▶ Extrait fourni:
++++
Avec ces deux solos récents (2002 dans le contexte d’une œuvre qui a débuté en 1967/68, c’est assez récent), l’auditeur plonge au fin fond de la créativité et de la spontanéité au milieu des méandres du développement de sa vie musicale. Anthony Braxton est un compositeur dont chacune des pièces pour saxophone alto  solitaire se focalise sur une idée et une direction particulière, ayant trait soit à des intervalles particuliers ou à une ou plusieurs techniques sonores, un jeu rythmique. Au programme, il y a aussi trois standards du jazz moderne (Tune Up de Miles Davis, Peace d’Ornette Coleman et Body and Soul). De nombreux improvisateurs saxophonistes ont adopté une démarche similaire à la sienne, mais ce qui m’enthousiasme beaucoup chez Braxton soliste « absolu » c’est l’esprit de l’improvisation libre, spontanée et chercheuse dans les pièces les plus soniques. Le tracé de sa musique solo semble suivre les passages obligés de ses compositions de la série no312, mais le son de l’instrument et sa manière de jouer exercera une véritable fascination sur les thuriféraires du tout-non idiomatique, qu’ils connaissent peu ou prou son travail. Quelque chose d’actuel, de ressenti, une remise en question interne dynamique qui le rend proche d’improvisateurs radicaux qui renouvellent cette musique. Il y a quatre décennies, Braxton évoluait avec des compagnons trompettistes comme Leo Smith et Kenny Wheeler. Aujourd’hui, on imagine bien l’entendre jouer avec Nate Wooley et Peter Evans qui apportent aujourd’hui une dimension nouvelle à cet instrument. Ces compositions solos, liées à ce qu’il appelle « language music » sont le véhicule d’une improvisation jusqu’au boutiste assumée. Braxton improvise à fond sur les structures à tel point qu’on les oublie. Sa personnalité de musicien et instrumentiste transparaît dans tout ce qu’il joue quelque puisse être le champ musical de chaque pièce, du standard de jazz revisité à l’invention sonore radicale.
++++
▶ Travail demandé:
• A. Selon l'extrait sur les solos d'Anthony Braxton, quels sont les trois standards du jazz moderne au programme ?
• B. Rédigez la suite de l'extrait sur les solos pour saxophone alto d'Anthony Braxton.

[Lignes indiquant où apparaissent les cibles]
++++
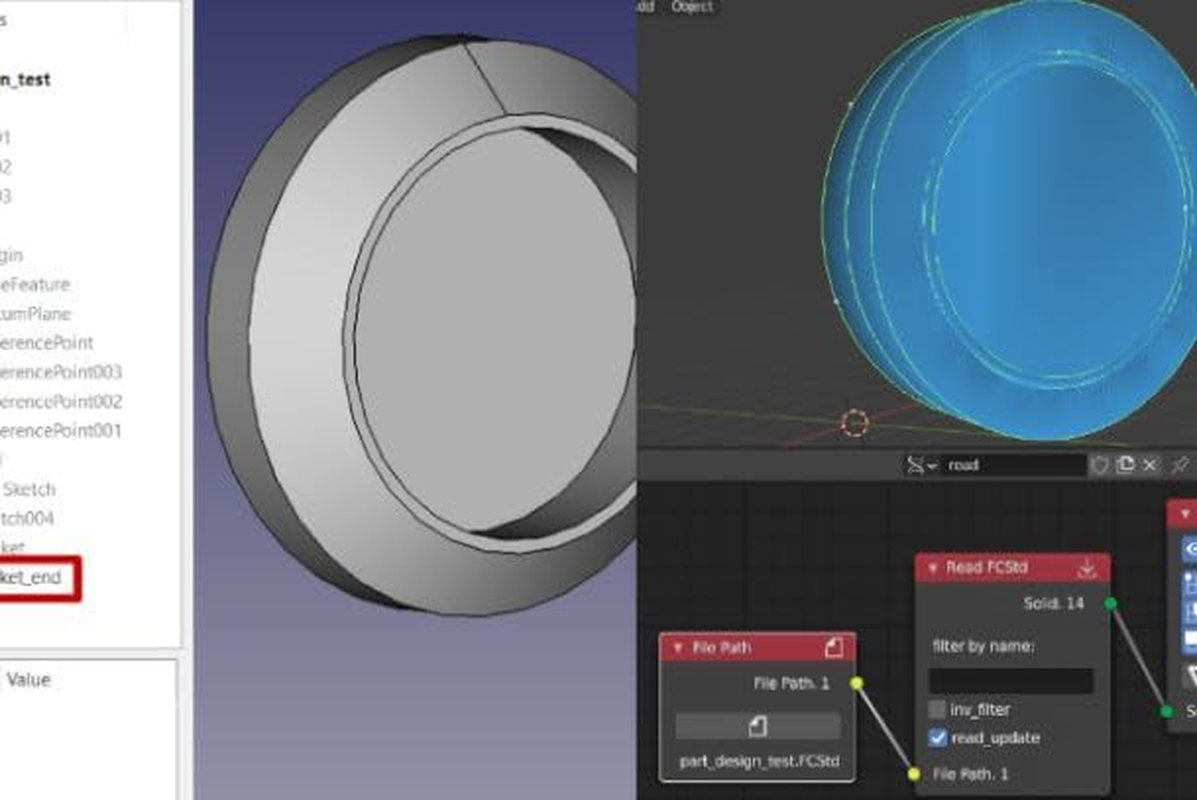Click the download icon on Read FCStd node header

[1087, 568]
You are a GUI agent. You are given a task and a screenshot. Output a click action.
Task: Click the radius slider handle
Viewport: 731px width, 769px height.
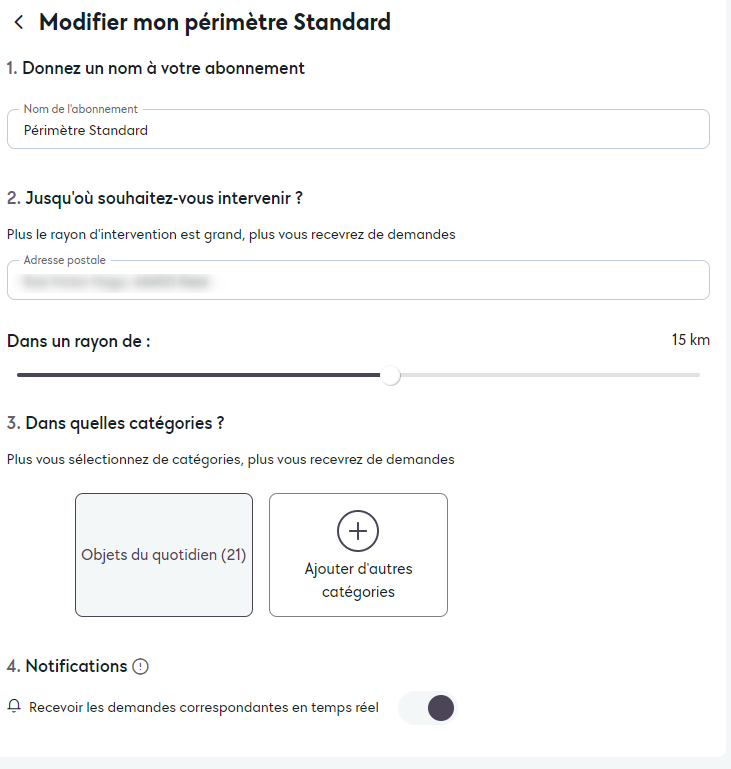pos(391,375)
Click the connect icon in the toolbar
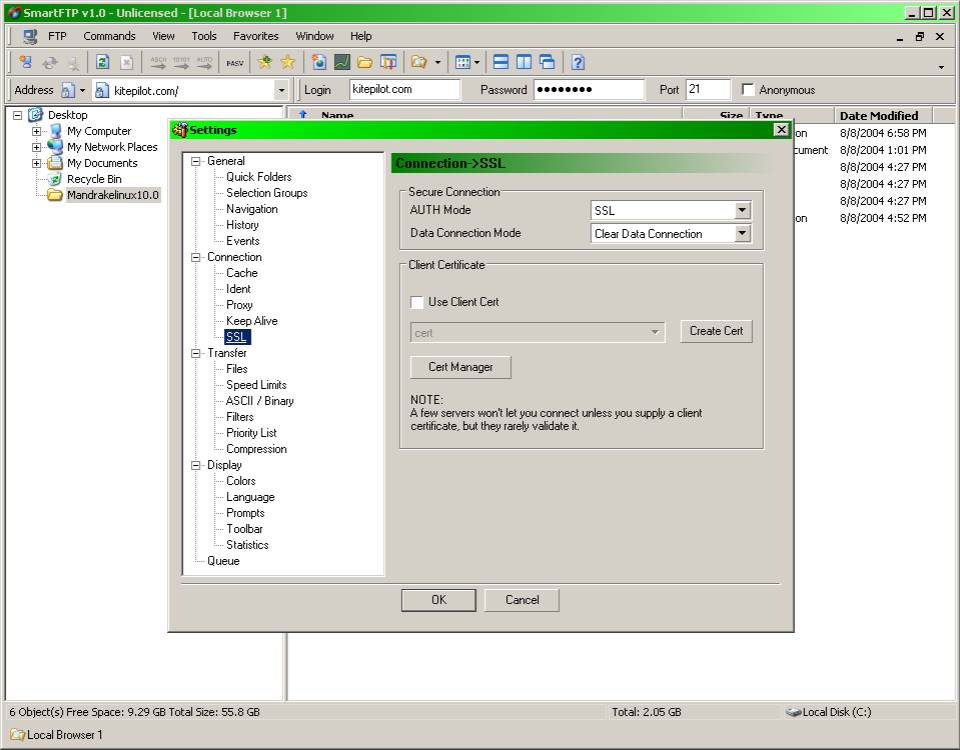This screenshot has width=960, height=750. (25, 62)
++++
▶ En réponse:
• A. Tune Up de Miles Davis, Peace d'Ornette Coleman et Body and Soul.

• B.
J’ai lu dans les notes de pochette de deux de ses albums solos inédits enregistrés en 1978 et 1982 pour Leo /Golden Years que Braxton jouait à l’époque comme il jouerait aujourd’hui. Ces deux cédés prouvent tout le contraire. Bien sûr, le fonds de sa musique n’a pas changé. Mais le feeling, l’état d’esprit, la rythmique, l’approche sonore du saxophone dans les multiples directions de ses investigations ont sensiblement évolué. Pour ceux qui ont écouté à satiété ses enregistrements solos datant des années 70, ces deux cédés solos New Yorkais donneront un regard contemporain sur le développement de son œuvre dans sa réalité la plus basique et la plus profonde. Un véritable must ! L’œuvre orchestrale récente de Braxton est susceptible de décevoir une partie des amateurs et j’avoue ne pas avoir pris le temps d’écouter tout cela suffisamment pour exprimer un avis valable sur la question. Par contre, je n’hésite pas à recommander chaudement ces enregistrements solos pour la simple et bonne raison qu’Anthony Braxton saxophoniste transcende la pratique de l’improvisation contemporaine et qu’il y a un plaisir inouï à écouter cette musique solitaire. On a considéré longtemps que le fameux Solo Live in Moers de 1974 publié par Ring Records (et puis Moers Music) était le graal braxtonien absolu, concentré sur deux faces de vinyl. Aujourd’hui, il y a ces deux volumes qu’il faut sortir d’urgence de l’ombre.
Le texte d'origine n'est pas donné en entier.